Opinion
CV 08-1421-AC.
February 4, 2010
OPINION AND ORDER
Opinion and Order
Pursuant to Federal Rule of Civil Procedure ("Rule") 15(a) defendant U.S. Bank National Association ("U.S. Bank") seeks leave of court to amend its answer to add a foreclosure claim. Plaintiffs Roberta Kelly ("Kelly") and D. Lawrence Olstad ("Olstad") (collectively "Plaintiffs") have filed separate responses opposing U.S. Bank's motion to amend. The Court finds that Plaintiff's objections to the motion to amend are without merit. Accordingly, U.S. Bank's motion for leave to file an amended answer is GRANTED.
Procedural Background
On December 8, 2009, U.S. Bank filed its motion for leave to file an amended answer. On January 6, 2010, Plaintiffs filed separate responses opposing U.S. Bank's motion to amend. On January 20, 2010, U.S. Bank filed an affidavit in support of its motion for leave to file an amended answer. Plaintiffs were permitted to file a sur-reply by January 26, 2010.
Discussion
U.S. Bank seeks leave of court to amend its answer to add a foreclosure claim against Plaintiffs. Amendments to pleadings are governed by Rule 15(a), which provides: "A party may amend the party's pleading only by leave of court or by written consent of the adverse party; and leave shall be freely given when justice so requires." FED. R. CIV. P. 15(a). The court recognizes that leave to amend should be granted with "extreme liberality." Eminence Capital, LLC. v. Aspeon, Inc., 316 F.3d 1048, 1051 (9th Cir. 2003). The Ninth Circuit has held that a number of factors may bear on whether to grant leave to amend, such as: (1) prejudice to the non-moving party; (2) bad faith by the moving party; and (3) whether the amendment would be futile. Bowles v. Reade, 198 F.3d 752, 757-58 (9th Cir. 1999).

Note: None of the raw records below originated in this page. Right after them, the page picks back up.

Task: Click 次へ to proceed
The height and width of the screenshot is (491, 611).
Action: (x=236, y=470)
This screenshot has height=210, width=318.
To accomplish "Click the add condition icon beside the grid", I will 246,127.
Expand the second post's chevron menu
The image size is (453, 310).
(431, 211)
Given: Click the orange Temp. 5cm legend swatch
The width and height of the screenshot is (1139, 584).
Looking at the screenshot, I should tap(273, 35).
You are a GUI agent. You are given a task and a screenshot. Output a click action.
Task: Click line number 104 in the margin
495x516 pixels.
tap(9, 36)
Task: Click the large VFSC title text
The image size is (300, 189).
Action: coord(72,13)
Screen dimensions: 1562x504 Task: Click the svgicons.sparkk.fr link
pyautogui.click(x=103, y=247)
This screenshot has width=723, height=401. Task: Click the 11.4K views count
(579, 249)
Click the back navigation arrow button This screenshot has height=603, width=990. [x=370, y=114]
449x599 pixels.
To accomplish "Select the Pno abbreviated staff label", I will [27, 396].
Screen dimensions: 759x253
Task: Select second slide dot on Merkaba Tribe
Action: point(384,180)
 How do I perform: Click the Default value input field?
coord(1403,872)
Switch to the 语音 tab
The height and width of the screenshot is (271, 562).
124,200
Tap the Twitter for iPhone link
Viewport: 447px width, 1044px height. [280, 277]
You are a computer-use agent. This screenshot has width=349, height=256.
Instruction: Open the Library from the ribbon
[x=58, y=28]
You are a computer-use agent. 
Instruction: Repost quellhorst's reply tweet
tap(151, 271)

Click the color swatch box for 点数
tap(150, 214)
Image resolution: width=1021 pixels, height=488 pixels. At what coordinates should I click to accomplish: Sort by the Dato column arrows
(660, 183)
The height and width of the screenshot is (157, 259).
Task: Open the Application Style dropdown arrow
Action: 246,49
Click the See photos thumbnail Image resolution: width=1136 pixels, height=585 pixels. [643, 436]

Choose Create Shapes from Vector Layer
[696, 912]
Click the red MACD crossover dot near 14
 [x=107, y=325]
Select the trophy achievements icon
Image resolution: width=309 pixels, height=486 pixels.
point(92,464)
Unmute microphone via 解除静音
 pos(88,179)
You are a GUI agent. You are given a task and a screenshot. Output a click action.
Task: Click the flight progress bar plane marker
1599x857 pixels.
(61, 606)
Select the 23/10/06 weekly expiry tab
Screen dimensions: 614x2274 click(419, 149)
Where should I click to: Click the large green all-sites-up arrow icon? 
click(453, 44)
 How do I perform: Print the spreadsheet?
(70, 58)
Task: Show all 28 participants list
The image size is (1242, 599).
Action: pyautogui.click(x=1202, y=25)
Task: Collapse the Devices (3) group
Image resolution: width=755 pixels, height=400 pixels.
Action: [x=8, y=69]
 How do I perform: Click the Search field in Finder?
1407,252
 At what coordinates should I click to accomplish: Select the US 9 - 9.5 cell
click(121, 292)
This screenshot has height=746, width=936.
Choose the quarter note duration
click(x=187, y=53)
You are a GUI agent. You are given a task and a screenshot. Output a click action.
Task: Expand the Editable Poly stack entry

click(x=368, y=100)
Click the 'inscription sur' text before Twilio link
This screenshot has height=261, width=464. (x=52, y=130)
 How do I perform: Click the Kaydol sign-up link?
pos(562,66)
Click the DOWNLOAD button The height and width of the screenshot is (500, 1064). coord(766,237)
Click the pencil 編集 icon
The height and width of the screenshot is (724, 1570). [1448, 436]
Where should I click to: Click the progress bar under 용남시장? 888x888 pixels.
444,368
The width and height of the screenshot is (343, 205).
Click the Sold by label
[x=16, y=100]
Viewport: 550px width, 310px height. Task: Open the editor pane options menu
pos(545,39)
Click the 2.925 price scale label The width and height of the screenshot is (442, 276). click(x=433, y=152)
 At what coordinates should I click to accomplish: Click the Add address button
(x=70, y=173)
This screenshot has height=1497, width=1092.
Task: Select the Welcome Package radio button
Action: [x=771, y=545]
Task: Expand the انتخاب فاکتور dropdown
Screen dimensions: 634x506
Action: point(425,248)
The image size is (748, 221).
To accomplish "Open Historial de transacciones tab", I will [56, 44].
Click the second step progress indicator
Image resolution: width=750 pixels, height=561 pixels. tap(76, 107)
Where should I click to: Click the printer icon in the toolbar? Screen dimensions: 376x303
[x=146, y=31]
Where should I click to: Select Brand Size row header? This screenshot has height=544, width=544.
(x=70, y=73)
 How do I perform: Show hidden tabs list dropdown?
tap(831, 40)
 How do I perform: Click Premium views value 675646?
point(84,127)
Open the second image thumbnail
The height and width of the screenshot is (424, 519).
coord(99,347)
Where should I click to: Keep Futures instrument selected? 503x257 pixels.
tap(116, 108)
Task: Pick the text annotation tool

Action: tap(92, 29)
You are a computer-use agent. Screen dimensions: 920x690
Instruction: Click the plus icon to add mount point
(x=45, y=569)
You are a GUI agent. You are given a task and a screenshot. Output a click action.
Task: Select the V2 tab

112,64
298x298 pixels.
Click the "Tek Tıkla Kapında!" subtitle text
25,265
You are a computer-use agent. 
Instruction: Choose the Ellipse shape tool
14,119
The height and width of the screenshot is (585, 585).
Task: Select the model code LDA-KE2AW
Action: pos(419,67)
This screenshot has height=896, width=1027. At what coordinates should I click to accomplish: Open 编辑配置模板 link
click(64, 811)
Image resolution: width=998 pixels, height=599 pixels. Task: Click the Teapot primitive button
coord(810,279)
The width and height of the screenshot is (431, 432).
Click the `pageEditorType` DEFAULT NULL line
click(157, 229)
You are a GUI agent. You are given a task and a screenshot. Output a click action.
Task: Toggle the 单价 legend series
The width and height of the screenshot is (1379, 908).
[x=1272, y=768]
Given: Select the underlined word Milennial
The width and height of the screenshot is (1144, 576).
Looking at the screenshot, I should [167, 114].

Plaintiffs originally filed this action in November 2008 in an effort to stop a nonjudicial foreclosure sale of Kelly's property. U.S. Bank agreed to halt sale after Kelly paid a portion of the delinquency on her loan and again started making mortgage payments. (Bennett Declaration ("Decl.") ¶ 2.) However, Kelly failed to make any payments on the loan after August 2009. (Bennett Decl. ¶ 2.) Since Kelly has asserted claims relating to the loan and is in default under the. loan documents, U.S. Bank has requested leave to amend its answer to file a foreclosure counterclaim and, thus, resolve all issues regarding the loan in this action.
Plaintiffs argue that the motion should be denied for two reasons. First, Plaintiffs argue that U.S. Bank has not alleged the statutory basis for judicial foreclosure in its amended answer. (Plaintiffs Opposition ("Pl.'s Opp'n") ¶ 2.) Second, Plaintiffs argue that U.S. Bank's allegation that it has no "adequate remedy at law" is inaccurate, and argue, in essence, that U.S. Bank does have an adequate legal remedy as evidence that it previously instituted a nonjudicial foreclosure proceeding. Id.
U.S. Bank contends that its proposed amendment is not sought in bath faith, is not futile, and would not prejudice plaintiffs. U.S. Bank's alleged purpose of the amendment is to allow it to exercise its remedies under the loan documents and Oregon law. (Defendant's Memorandum in Support ("Def.'s Mem. Supp.") ¶ 3.) Further, U.S. Bank states it has not previously asked the court for leave to file an amended answer because Kelly was making mortgage payments and the Bank agreed to participate in a settlement conference. Id. Thus, once Kelly stopped making payments, U.S. Bank decided to no longer negotiate with Kelly to avoid foreclosure and now wishes to assert its counterclaim. Id.
It is well-settled law that a liberal standard is applied to motions for leave to amend, that application constrained only where the amendment is prejudicial, in bad faith, or futile. However, Plaintiffs do not argue that this amendment implicates any of these three factors. Plaintiffs raise substantive defenses to the foreclosure counterclaim, but merit-based objections to proposed amendments are not a valid basis for opposing a motion to amend. Therefore, none of these three factors apply if Plaintiffs leave to amend is granted.
Conclusion
For the reasons stated, U.S. Bank's motion for leave to file an amended answer is GRANTED.